In the two month lockdown period, youth also took to the streets of Kuala Lumpur with their black outfits, masks, and flags in protest, chanting one word - ‘Lawan’ - ‘fight’ in Malay. The government’s handling of the pandemic was said to be ‘paralysing the economy’ and ‘destroying their democracy’, ignoring the rapidly rising unemployment rate and income slashes that crippled young people across the country in low-income communities, who were now no longer able to continue their education as well. Instead, Prime Minister Muhyiddin Yassin was accused of focusing too much on political posturing and trying to maintain his position by declaring a ‘state of emergency’, thus halting all parliamentary activity.
The symbol of the black flag also represented the mental wellbeing of students and young workers across the country - with steady student loans, but a rapidly falling access to online education, as well as a lack of acknowledgement of the psychological impacts of isolation. This became a large cause for concern for many local Malaysian NGOs, especially with laws in place that made attempting to end one’s life illegal, leading to an endless cycle of distress for many individuals.
THE SUNFLOWER MOVEMENT
The Sunflower movement, named after the flowers given to protesters as a symbol of hope, was a student-led protest in response to the Taiwanese government signing the ‘Cross-Strait Service Trade Agreement’ that would have the ability to lift many of the barriers to trade between the two states, which was passed by the governing party in 2014 - the Chinese Nationalist Party.
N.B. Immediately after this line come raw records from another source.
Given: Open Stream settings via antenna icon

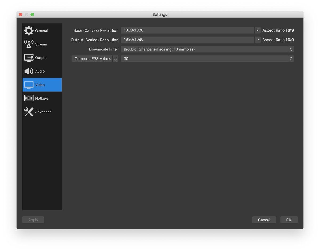Looking at the screenshot, I should pos(29,44).
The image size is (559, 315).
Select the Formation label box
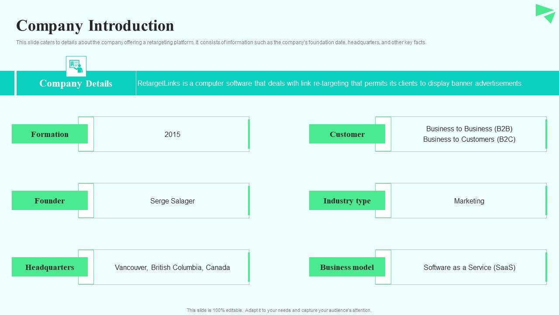(50, 134)
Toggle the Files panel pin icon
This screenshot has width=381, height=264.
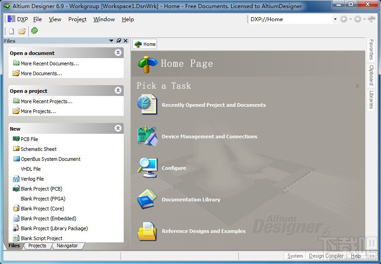pyautogui.click(x=119, y=41)
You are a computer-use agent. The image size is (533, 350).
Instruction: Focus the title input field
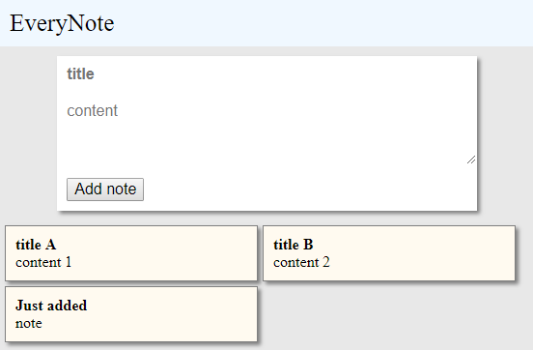click(267, 73)
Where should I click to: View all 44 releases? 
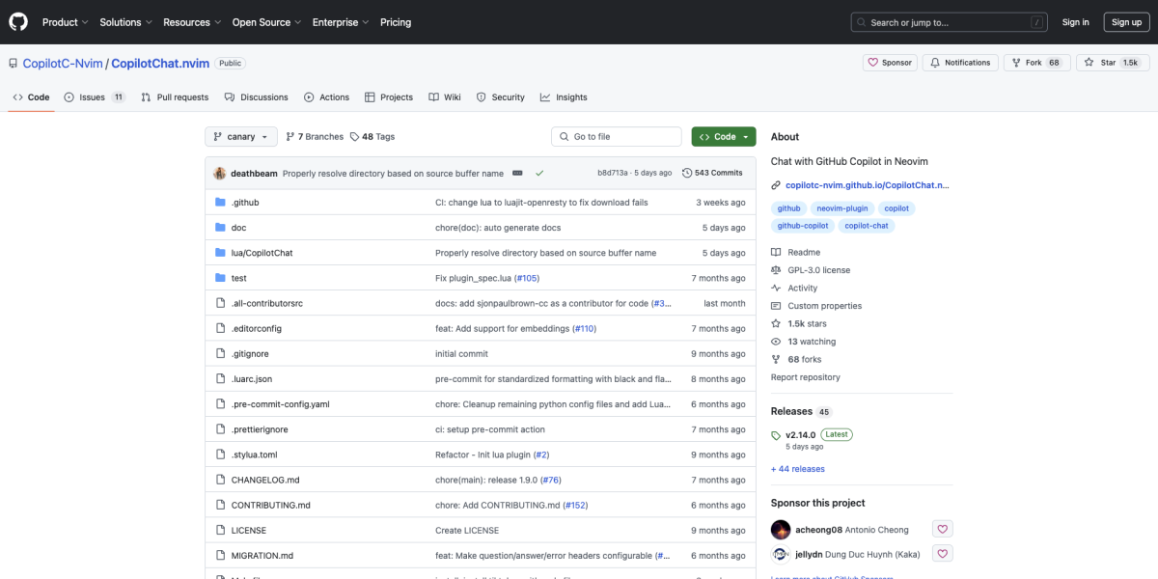[797, 468]
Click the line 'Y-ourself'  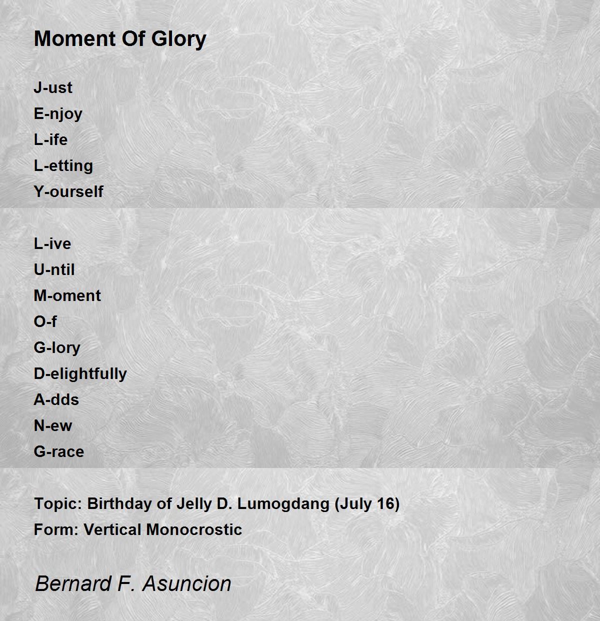coord(69,192)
Beginning in March and ending in April, hundreds of students (and thousands outside, which made it all the more difficult to remove the protesters) broke into the Taiwan Legislative Yuan, the equivalent of the US Capitol Building, to oppose building connections with the People’s Republic of China. Even prior to the proposal of this agreement, China’s growing influence on Taiwan and its politics was felt by its citizens - with the slow erosion of press and academic freedom and individual political rights. This is why the government’s willingness to make trade deals with China was perceived as sacrificing the freedom of their citizens for the profit of their large corporations, who would likely be the only actors benefiting from greater Chinese influence.
And while the government refused to postpone or amend the free trade agreement, the opportunity that the movement gave the youth and activist groups has made way for unprecedented involvement of youth in national politics - joining existing ‘pro-democratic’ parties, establishing their own, and running for public office. In addition, the movement has led to a force of non-traditional politics with new NGOs and youth organisations, and the discourse is increasingly open to liberal reform.
The Sunflower movement activists have since won policy victories in areas such as nuclear power, public high school curriculums, and the campaign for legalizing same-sex marriage.